How To Make Social Security Work

By Ryan C. Fuhrmann | December 15, 2011 AAA
How To Make Social Security Work



In his book "Ron's Road To Wealth," well-known investment manager Ron Muhlenkamp detailed that the average life expectancy for Americans was 63 years of age back when the Social Security Act was passed. The act set the retirement age at 65, which meant that, on average, individuals could expect to collect retirement benefits for a couple of years. He also pointed out that there were 40 workers for each retired individual back around when the act was passed.

TUTORIAL: Retirement Planning

The original motivation of the Social Security Act was to provide a safety net for retirees, as many did not have enough capital saved to live modestly when they stopped working. As such, it was more of an insurance policy to help individuals fund retirement, and given the lower life expectancy, the vast majority of people didn't have the opportunity to collect on Social Security benefits.
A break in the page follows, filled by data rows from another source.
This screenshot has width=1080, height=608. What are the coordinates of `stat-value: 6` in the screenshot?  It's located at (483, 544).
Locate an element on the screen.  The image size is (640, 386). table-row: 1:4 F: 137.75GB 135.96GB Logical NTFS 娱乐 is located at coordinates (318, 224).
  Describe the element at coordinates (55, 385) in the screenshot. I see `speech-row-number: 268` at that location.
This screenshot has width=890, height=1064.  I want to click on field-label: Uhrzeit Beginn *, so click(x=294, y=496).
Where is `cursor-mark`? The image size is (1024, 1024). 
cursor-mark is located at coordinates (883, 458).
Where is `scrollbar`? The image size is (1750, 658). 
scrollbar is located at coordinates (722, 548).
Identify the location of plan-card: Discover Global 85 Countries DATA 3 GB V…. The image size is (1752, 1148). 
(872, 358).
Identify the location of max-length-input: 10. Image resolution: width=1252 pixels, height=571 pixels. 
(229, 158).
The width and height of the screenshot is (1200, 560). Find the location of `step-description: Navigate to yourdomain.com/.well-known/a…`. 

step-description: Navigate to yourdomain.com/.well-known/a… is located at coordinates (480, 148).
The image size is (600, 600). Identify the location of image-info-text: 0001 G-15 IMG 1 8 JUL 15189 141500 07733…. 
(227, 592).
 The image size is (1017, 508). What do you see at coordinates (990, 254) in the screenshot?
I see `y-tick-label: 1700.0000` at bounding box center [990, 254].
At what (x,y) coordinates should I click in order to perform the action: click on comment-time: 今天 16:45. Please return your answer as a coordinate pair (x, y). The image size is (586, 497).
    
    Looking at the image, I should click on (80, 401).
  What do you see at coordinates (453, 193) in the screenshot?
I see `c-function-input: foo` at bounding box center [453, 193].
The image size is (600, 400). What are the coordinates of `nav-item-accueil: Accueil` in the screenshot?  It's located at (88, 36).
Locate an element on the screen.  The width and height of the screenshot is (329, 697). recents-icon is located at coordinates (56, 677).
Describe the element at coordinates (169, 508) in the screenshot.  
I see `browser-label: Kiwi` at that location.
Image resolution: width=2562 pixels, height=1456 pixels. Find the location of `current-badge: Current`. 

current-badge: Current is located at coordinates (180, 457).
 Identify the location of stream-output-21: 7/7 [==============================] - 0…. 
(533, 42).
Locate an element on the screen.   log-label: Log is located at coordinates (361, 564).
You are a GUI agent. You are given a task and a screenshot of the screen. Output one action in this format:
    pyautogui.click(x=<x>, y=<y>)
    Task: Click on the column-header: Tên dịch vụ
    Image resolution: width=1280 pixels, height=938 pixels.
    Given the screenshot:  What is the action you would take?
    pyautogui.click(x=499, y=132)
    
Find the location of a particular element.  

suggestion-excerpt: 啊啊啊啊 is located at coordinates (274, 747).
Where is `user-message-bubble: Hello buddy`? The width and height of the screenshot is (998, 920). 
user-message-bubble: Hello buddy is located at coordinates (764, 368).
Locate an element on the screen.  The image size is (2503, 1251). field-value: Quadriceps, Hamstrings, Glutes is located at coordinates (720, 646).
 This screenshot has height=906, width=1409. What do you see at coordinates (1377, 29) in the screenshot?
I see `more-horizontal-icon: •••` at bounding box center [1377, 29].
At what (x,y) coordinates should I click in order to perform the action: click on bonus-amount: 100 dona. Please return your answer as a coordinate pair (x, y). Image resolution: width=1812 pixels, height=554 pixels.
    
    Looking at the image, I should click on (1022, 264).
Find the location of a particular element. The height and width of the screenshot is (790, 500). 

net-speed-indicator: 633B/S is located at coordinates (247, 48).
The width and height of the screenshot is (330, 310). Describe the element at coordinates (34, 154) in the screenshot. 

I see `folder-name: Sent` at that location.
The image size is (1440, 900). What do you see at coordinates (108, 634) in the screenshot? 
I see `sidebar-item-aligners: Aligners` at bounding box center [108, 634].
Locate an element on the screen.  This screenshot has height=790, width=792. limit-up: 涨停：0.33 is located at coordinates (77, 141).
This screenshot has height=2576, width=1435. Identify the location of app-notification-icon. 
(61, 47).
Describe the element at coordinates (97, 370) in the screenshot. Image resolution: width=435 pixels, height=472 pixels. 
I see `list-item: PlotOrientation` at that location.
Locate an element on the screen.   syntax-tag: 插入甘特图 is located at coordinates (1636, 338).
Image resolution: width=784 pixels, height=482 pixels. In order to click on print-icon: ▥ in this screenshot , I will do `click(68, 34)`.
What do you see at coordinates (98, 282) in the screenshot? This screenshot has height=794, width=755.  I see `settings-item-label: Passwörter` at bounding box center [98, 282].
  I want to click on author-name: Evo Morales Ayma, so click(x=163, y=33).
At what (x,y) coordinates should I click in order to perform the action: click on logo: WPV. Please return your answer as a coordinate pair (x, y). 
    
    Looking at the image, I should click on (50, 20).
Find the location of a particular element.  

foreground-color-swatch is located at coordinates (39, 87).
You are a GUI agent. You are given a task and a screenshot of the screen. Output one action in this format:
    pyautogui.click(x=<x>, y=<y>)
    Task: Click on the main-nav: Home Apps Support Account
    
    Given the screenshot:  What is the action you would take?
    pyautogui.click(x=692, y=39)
Social Security and Life Expectancy
In the current day, many conditions have changed drastically since Social Security was originally enacted. For starters, individuals can choose to start receiving benefits as early as 62, though payouts are generally lower than waiting a few years. The Center for Disease Control and Prevention lists the current life expectancy at 77.9 years, meaning the average U.S. citizen is likely to collect his or her Social Security benefits for close to 13 years, or more than a decade longer than originally planned. The worker per retiree ratio has also changed significantly, and is expected to continue to decline to 2.1 by 2035 as over 40 million baby boomers enter retirement. 2011 marked the first year in which the first wave of baby boomers turned 65. (For more on retirement, check out The Generation Gap.)

Costs
Additionally, Social Security benefits are seen as more of a right or entitlement, versus the privilege and insurance policy they were originally intended to be. One estimate put the annual cost of providing Social Security benefits at more than $610 billion back in 2008, to make it one of the largest government programs, with Medicare and Medicaid the other large entitlement programs. With the U.S. national debt currently in excess of $15,000 billion, many see current spending levels and the need to fund these large entitlement programs as simply unsustainable over the long haul.

Solutions?
Cutbacks in Social Security liabilities would surely help ensure its long-term solvency. The retirement age has already been increased to 67 years of age for individuals born in 1960 and later. In early 2011, a U.S. senator from Texas proposed raising the retirement age to 69 along with cutbacks in cost of living adjustments. This was estimated to be able to save $416 billion over the next decade and $7,200 billion during roughly the next 60 years.

Social Security taxes are also currently capped. Above $108,600 in annual income, individuals no longer have to pay these taxes for the amount over the initial $108,600. Proponents of increasing the tax argue that capping taxes for someone making over $1 million per year doesn't make sense as the individual should have more than ample capacity to pay larger amounts into the system and help ensure its solvency.

Finally, privatizing Social Security benefits has been mentioned in the past, and offered as a way to increase returns for funds that have already been set aside to pay future benefits. The proposal was originally mulled over by former President George W. Bush as early as 2005 and is intended to improve investment returns, as opposed to reducing future benefits. Privatizing investment accounts for individuals was recently revived by U.S. House Speaker Newt Gingrich, with estimates that a change could reduce future benefits by as much as 50% over the next 30 years. (For more on Social Security woes, read Social Security Depletion: Is The Fear Justified?)

The Bottom Line
At its current pace and without any adjustments, Social Security is estimated to be exhausted by 2035. There are clearly ways to reduce benefits, increase the pool of funds that will need to be allocated to pay future benefits and ensure that retirees can live comfortably and keep their standards of living at reasonable levels well into their golden years. Whether there is the political will to enact such changes remains to be seen.